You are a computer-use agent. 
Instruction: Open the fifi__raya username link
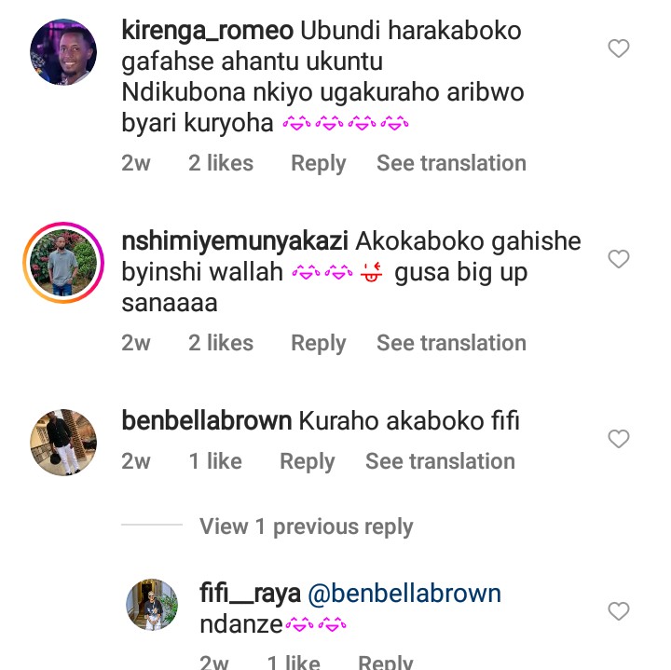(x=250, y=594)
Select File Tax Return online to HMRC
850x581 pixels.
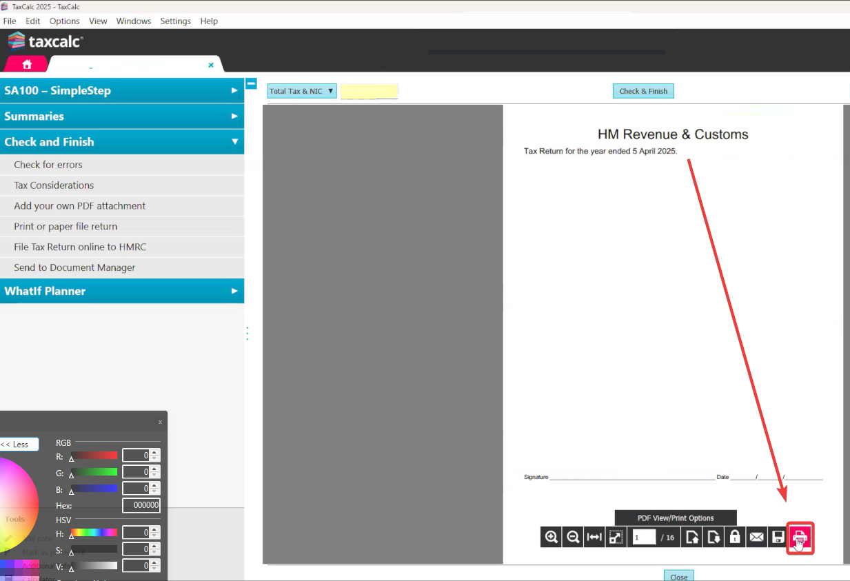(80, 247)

*-*-*

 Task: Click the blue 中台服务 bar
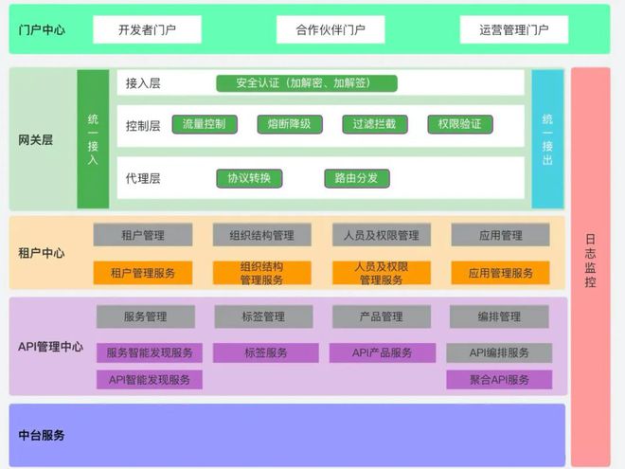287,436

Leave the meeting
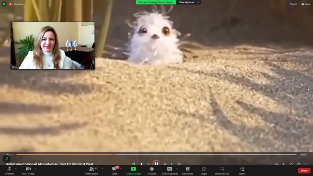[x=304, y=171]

*-*-*

» Work instructions
Please list each line of the listing above that contains the word "Open". Capitalization must match.

» Task result
Instruction: Open the fifi__raya username link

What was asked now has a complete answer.